Portrait de Vladimir Makarenkov

Vladimir Makarenkov

Membre affilié
Professeur titulaire, UQAM, Département d'informatique
Sujets de recherche
Apprentissage automatique médical
Apprentissage profond
Biologie computationnelle
Regroupement (Clustering)

Biographie

Vladimir Makarenkov est professeur titulaire et directeur du programme de diplôme d'études supérieures spécialisées (DESS) en bio-informatique à l’Université du Québec à Montréal (UQAM). Il est titulaire d’une maîtrise en mathématiques appliquées de l'Université d'État Lomonossov de Moscou et d’un doctorat en informatique et mathématiques de l’École des hautes études en sciences sociales (EHESS). Avant de se joindre au Département d’informatique de l’UQAM, il a fait un stage postdoctoral de trois ans au Laboratoire d’écologie numérique de l’Université de Montréal, dirigé par Pierre Legendre. Vladimir Makarenkov a publié 80 articles de revue et 67 articles de conférence. Il a également reçu les prestigieux prix Simon-Régnier et Chikio-Hayashi de l’International Federation of Classification Societies (IFCS).

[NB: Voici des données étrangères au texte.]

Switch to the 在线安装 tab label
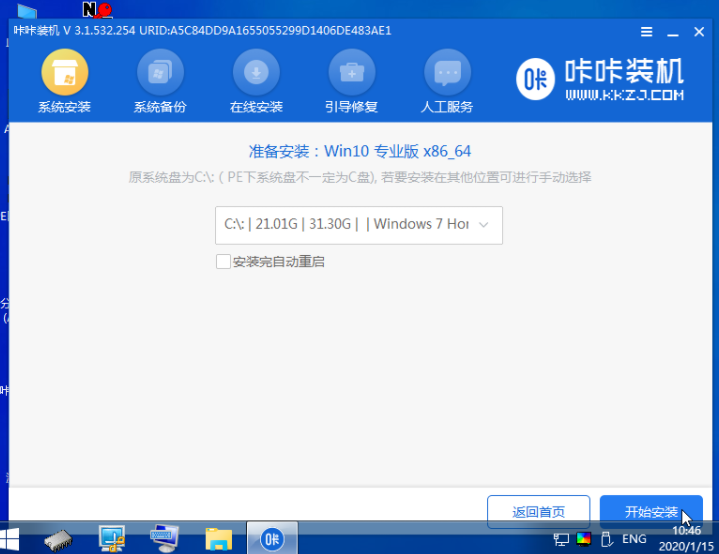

Ses recherches portent sur l'intelligence artificielle, la bio-informatique et l'exploration de données. Elles incluent la conception et le développement de nouvelles méthodes d'apprentissage automatique non supervisées et supervisées, de même que l’utilisation de méthodes d’apprentissage automatique, dont le regroupement des données et l’apprentissage profond, pour l’analyse des données biologiques et biomédicales.

Ses recherches actuelles portent également sur le développement d’un système de recommandation automatisé basé sur l’apprentissage profond et servant à recommander le meilleur algorithme de clustering pour un jeu de données fourni en entrée, sur le développement d’un modèle d’apprentissage automatique générique servant à définir la notion de cluster, ainsi que sur la comparaison de différentes approches d’autoencodage et de différents algorithmes en vue d’obtenir un meilleur regroupement de données.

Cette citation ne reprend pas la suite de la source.